Власьевна волочила под руки прочь от страшного места обезумевшую Марфу…

Глава XIII

ЦАРСКАЯ НЕВЕСТА

«…Когда к вам эта грамота наша придет, и у которых из вас будут дочери-девки, то вы бы с ними сейчас же ехали в город к нашим наместникам на смотр, а дочерей-девок у себя ни под каким видом не таили б. Кто же из вас дочь-девку утаит и к наместникам нашим не повезет, тому от меня быть в великой опале и казни. Грамоты пересылайте между собою сами, не задерживая ни часу…»

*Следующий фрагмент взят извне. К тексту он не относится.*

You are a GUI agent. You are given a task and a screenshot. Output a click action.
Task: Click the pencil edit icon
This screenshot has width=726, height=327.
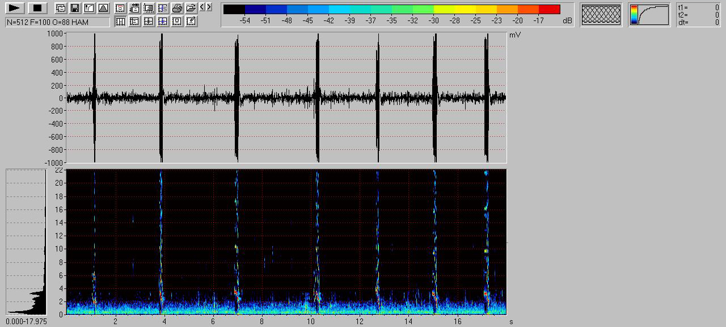(x=191, y=22)
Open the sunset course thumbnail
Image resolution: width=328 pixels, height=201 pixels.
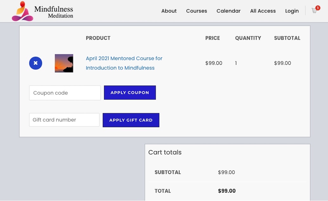(x=64, y=63)
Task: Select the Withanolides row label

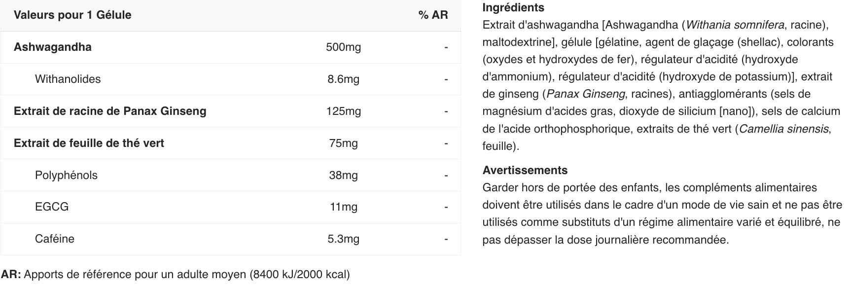Action: pyautogui.click(x=68, y=79)
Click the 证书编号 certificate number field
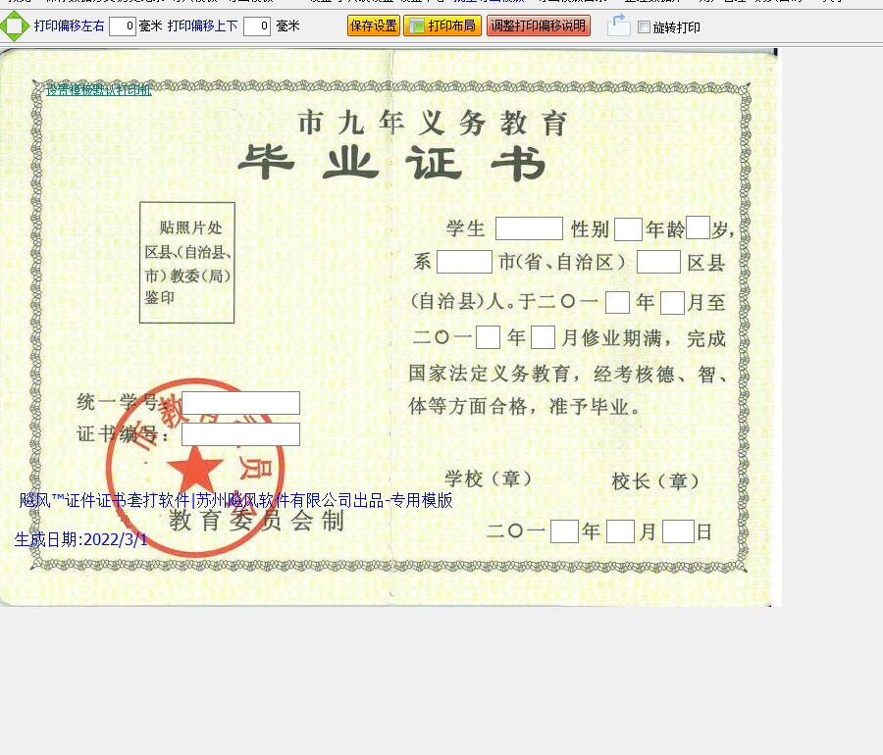 [x=240, y=434]
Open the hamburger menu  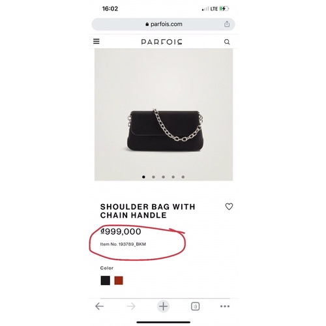96,41
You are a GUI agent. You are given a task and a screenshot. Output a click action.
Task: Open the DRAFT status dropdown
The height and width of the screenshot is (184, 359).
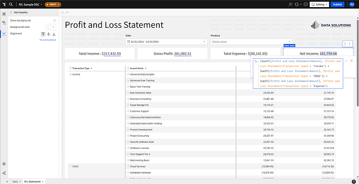[53, 4]
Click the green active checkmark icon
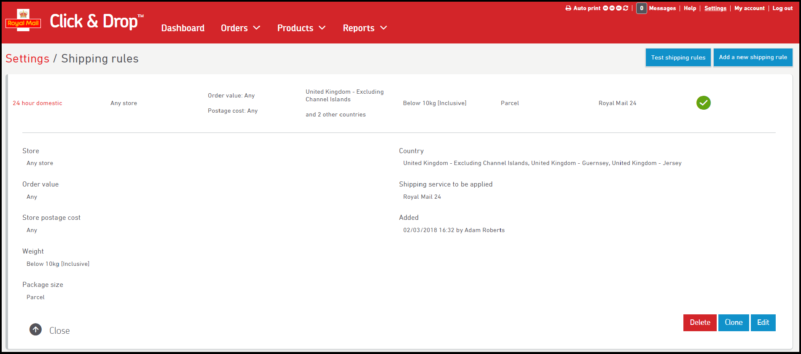Image resolution: width=801 pixels, height=354 pixels. click(x=703, y=103)
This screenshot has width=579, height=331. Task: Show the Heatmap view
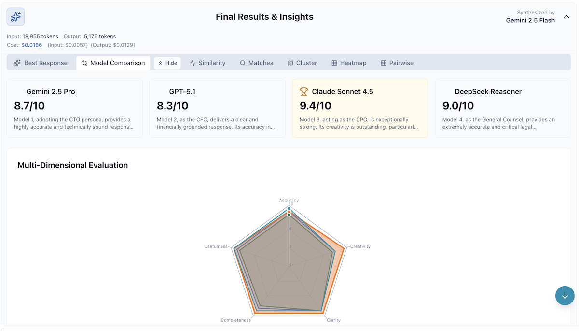(x=349, y=63)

Такая царская «памятка» была разослана в 1571 году по всем городам и вотчинам России. Эта «памятка» дошла и до новгородского купца Василия Степановича Собакина, и он, помня строгий царский наказ, повез дочь к наместнику.

Царь собирался жениться в третий раз, а одновременно женить и своего старшего сына царевича Ивана.

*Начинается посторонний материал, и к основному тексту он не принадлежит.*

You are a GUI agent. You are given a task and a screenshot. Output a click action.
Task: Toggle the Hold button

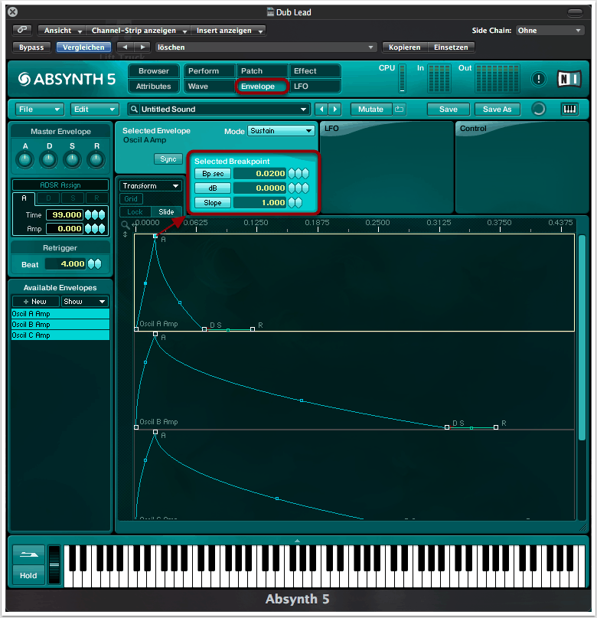(x=28, y=575)
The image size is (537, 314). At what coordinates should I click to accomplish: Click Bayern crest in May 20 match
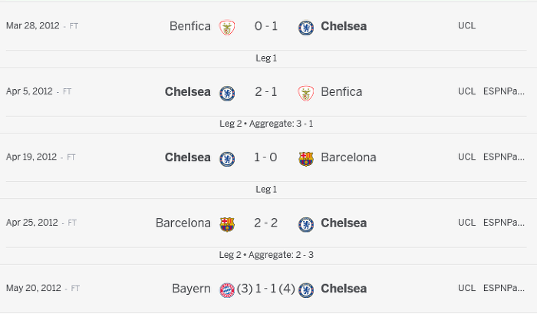click(227, 289)
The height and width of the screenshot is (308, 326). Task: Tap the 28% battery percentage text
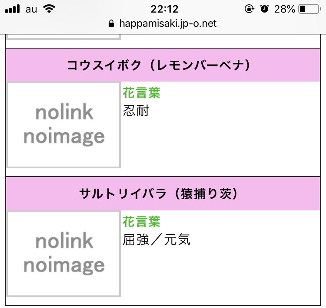tap(284, 9)
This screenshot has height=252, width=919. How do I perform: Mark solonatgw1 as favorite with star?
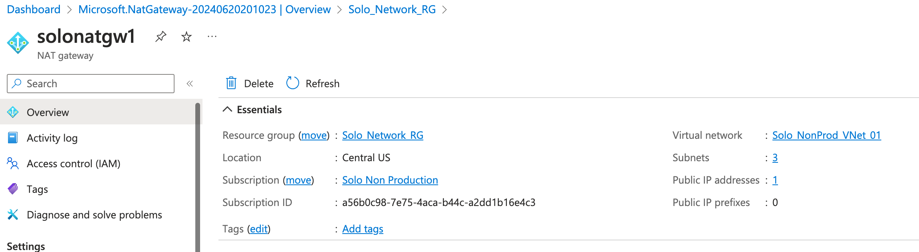point(187,37)
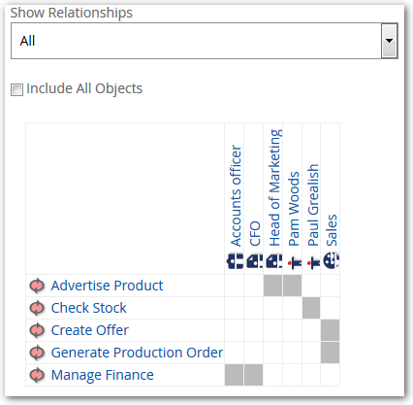Click the CFO role icon

(x=254, y=261)
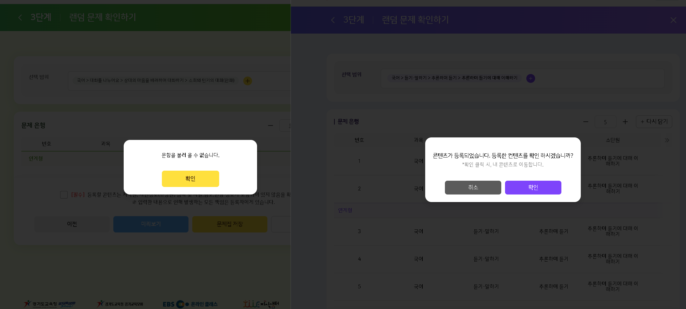Go back using purple header arrow
This screenshot has width=686, height=309.
333,20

Со дня казни князя Ивана Лыкова сильно изменилась Марфа; долго была она больна, пугалась и плакала по целым дням, а то находил на нее столбняк, не могла слышать колокольного звона, который всегда напоминал ей сигнал к казни.

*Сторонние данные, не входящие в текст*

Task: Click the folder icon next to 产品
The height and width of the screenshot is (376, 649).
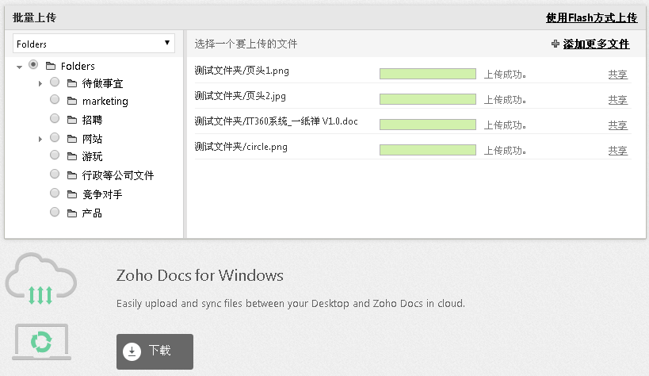Action: click(72, 213)
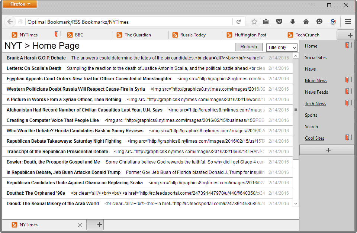
Task: Click the bookmark star icon
Action: pos(254,22)
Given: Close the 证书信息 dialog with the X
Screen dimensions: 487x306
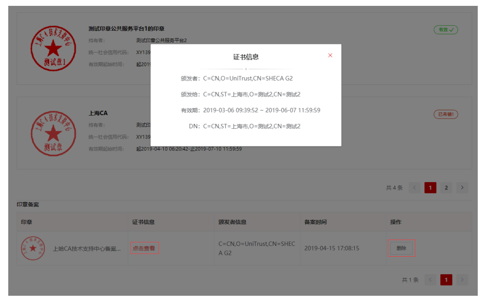Looking at the screenshot, I should point(330,56).
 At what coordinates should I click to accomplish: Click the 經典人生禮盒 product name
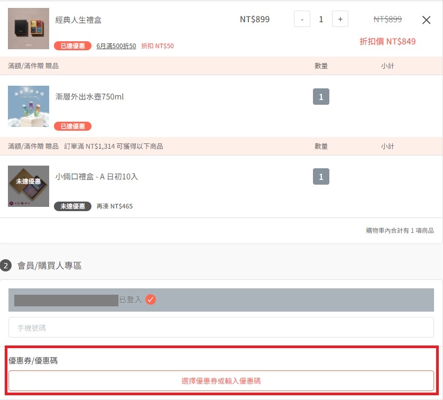(x=78, y=20)
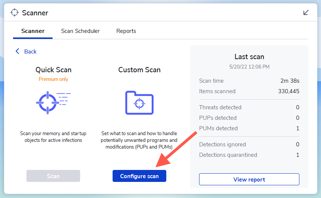Switch to the Scanner tab
Screen dimensions: 321x198
(33, 31)
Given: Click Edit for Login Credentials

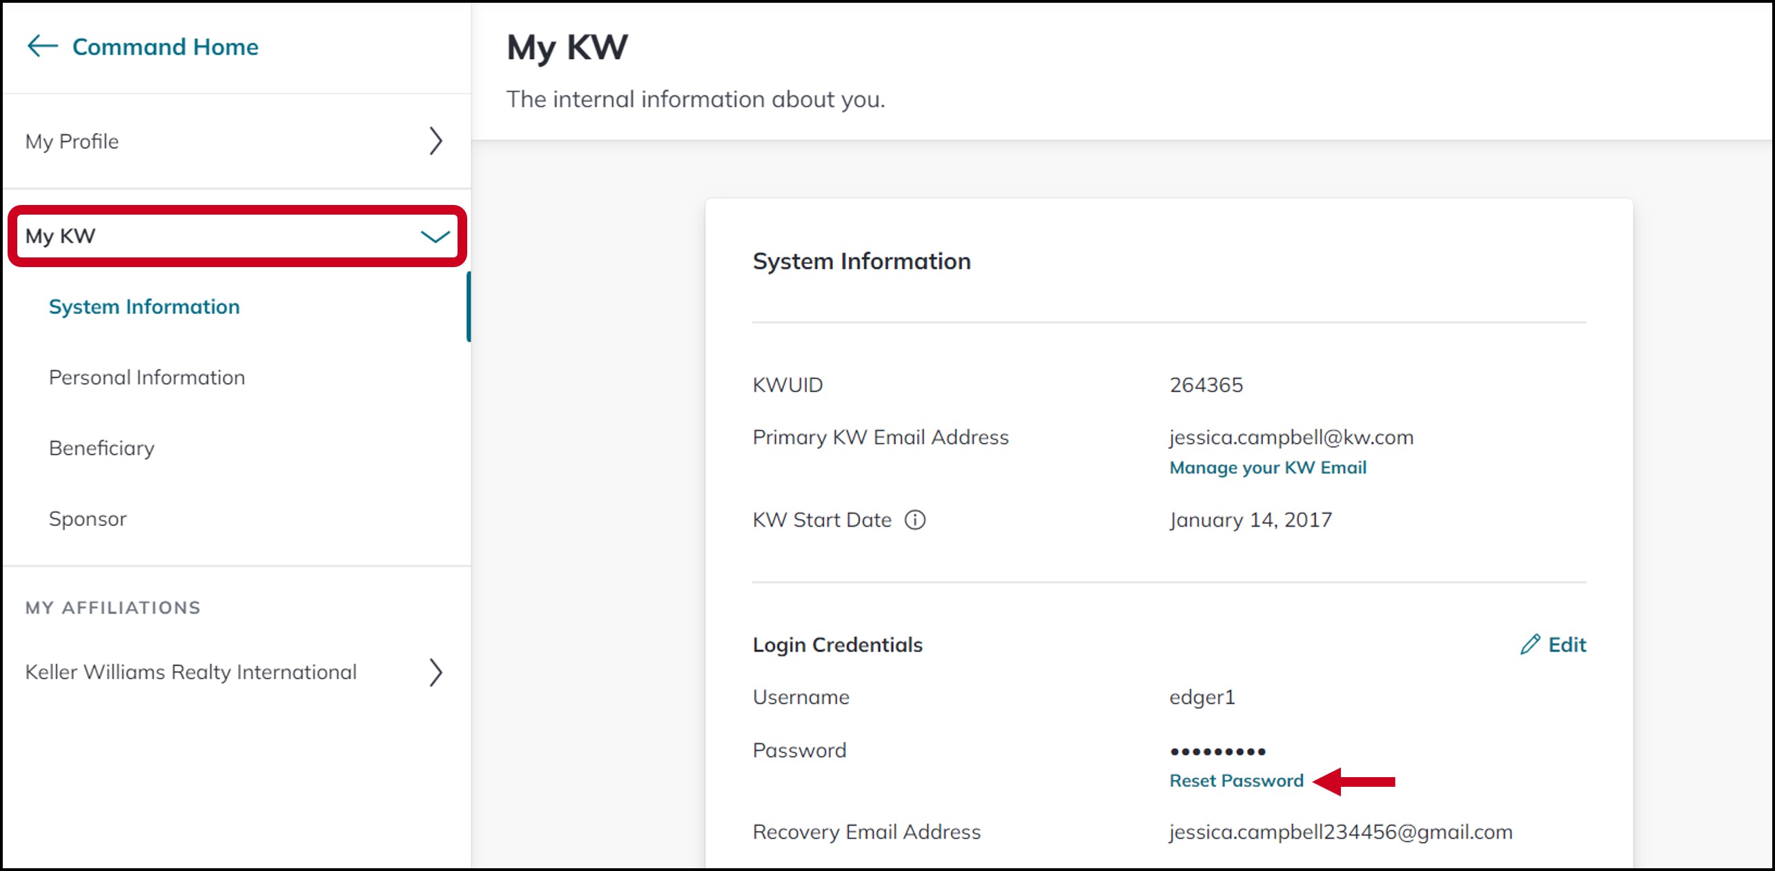Looking at the screenshot, I should 1567,644.
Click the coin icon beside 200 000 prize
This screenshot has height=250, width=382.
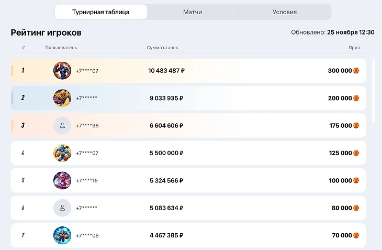(356, 98)
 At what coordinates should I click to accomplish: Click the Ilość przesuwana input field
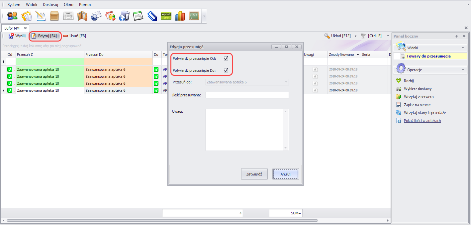coord(247,95)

Но время и молодость взяли свое; вернули краску на щеки Марфы и зажгли огнем ее потухший взгляд; только не вернули прежнего серебряного смеха, который так любил князь Иван; никогда не смеялась уже Марфа. Синие строгие очи ее казались еще ярче; поступь стала величавой: взглянул на Марфу посадник новгородский и сейчас же записал в число девиц, которых надлежало отправить к царю «для его царской радости».

Марфа не перечила: она понимала, что перечить бесполезно, что все равно ее повезут на Москву насильно, и покорилась, как покорялась теперь всему.

Со всей России более двух тысяч девушек привезли в неволю, и начались царские смотры…

Говорили, что царь устал от казней, что новый брак прольет живительный бальзам на его душу, и все ждали, кого изберет он, и молились, чтобы избрал добрую достойную супругу.

В последние годы особенно тяжело жилось на Руси. Терзали ее голод и мор; терзали казни; терзала вражда с соседями.

Король Сигизмунд стал прихварывать, и в тайной беседе вельможи польские сообщили русскому царю, что ему хотят предложить корону польскую, как христианину и сильному государю родственного славянского племени. Мысль стать польским королем крепко засела в душе Ивана.

Плохи были дела его на Западе. Он сумел поссориться со всеми соседями; с Польшей не заключал прочного мира, а довольствовался лишь короткими перемириями, затеял дружбу с юным легкомысленным владетелем Эзеля — датским принцем Магнусом, назвал его королем Ливонии, обещал в невесты дочь казненного князя Старицкого, а Магнус назвал царя своим верховным владыкою. По желанию царя Магнус взял в осаду Ревель, но, простояв под Ревелем тридцать недель, ушел ни с чем. Несколько подобных неудач заставили Магнуса вернуться на свой остров Эзель.

Но царь все еще имел виды на Ливонию… За этими призрачными мечтами он не видел опасности, которая надвигалась на Россию с юга. Девлет-Гирей, могучий хан крымский, разбил тестя царского Темрюка, взял в плен двух его сыновей и требовал грозно дани и восстановления царств Казанского с Астраханским.